Records for this exercise |
--------------------------------------------------
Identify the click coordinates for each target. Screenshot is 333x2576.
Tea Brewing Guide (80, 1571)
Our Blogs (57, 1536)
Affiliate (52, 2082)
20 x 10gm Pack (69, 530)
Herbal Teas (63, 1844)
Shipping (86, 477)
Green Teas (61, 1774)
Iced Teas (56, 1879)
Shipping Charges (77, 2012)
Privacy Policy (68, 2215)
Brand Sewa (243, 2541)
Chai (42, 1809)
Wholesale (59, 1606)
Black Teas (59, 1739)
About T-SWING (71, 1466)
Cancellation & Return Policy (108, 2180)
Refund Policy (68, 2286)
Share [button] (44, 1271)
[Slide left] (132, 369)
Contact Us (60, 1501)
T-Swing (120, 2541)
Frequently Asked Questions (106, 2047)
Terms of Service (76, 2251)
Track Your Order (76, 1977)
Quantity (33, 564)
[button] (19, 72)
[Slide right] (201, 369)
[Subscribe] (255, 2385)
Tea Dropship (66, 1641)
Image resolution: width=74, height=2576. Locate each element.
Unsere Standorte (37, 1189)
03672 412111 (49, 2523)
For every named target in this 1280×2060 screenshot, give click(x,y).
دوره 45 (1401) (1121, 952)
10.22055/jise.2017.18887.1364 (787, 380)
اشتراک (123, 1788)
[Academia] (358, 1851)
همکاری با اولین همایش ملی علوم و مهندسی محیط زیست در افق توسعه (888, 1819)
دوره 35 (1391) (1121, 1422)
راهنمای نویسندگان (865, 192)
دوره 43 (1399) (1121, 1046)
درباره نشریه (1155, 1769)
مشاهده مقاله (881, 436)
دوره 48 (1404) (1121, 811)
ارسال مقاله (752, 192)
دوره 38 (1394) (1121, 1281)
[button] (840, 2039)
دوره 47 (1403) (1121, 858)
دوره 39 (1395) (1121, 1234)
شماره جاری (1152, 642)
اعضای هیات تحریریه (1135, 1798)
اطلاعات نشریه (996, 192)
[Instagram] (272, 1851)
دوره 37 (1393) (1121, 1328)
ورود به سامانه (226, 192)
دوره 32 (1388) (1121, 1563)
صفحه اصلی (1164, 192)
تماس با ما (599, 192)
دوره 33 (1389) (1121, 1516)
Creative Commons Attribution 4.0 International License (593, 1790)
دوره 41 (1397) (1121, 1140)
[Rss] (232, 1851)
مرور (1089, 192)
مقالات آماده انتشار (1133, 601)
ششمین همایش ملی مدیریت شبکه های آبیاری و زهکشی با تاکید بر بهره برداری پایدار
--------------------------------------------------
Problem to solve | Everything from the line with "[Academia] (358, 1851)" through the line with "دوره 37 (1393) (1121, 1328)" in the listing above must be retyped exactly, with nothing added.

Solved problem |
[Academia] (358, 1851)
همکاری با اولین همایش ملی علوم و مهندسی محیط زیست در افق توسعه (888, 1819)
دوره 35 (1391) (1121, 1422)
راهنمای نویسندگان (865, 192)
دوره 43 (1399) (1121, 1046)
درباره نشریه (1155, 1769)
مشاهده مقاله (881, 436)
دوره 48 (1404) (1121, 811)
ارسال مقاله (752, 192)
دوره 38 (1394) (1121, 1281)
[button] (840, 2039)
دوره 47 (1403) (1121, 858)
دوره 39 (1395) (1121, 1234)
شماره جاری (1152, 642)
اعضای هیات تحریریه (1135, 1798)
اطلاعات نشریه (996, 192)
[Instagram] (272, 1851)
دوره 37 (1393) (1121, 1328)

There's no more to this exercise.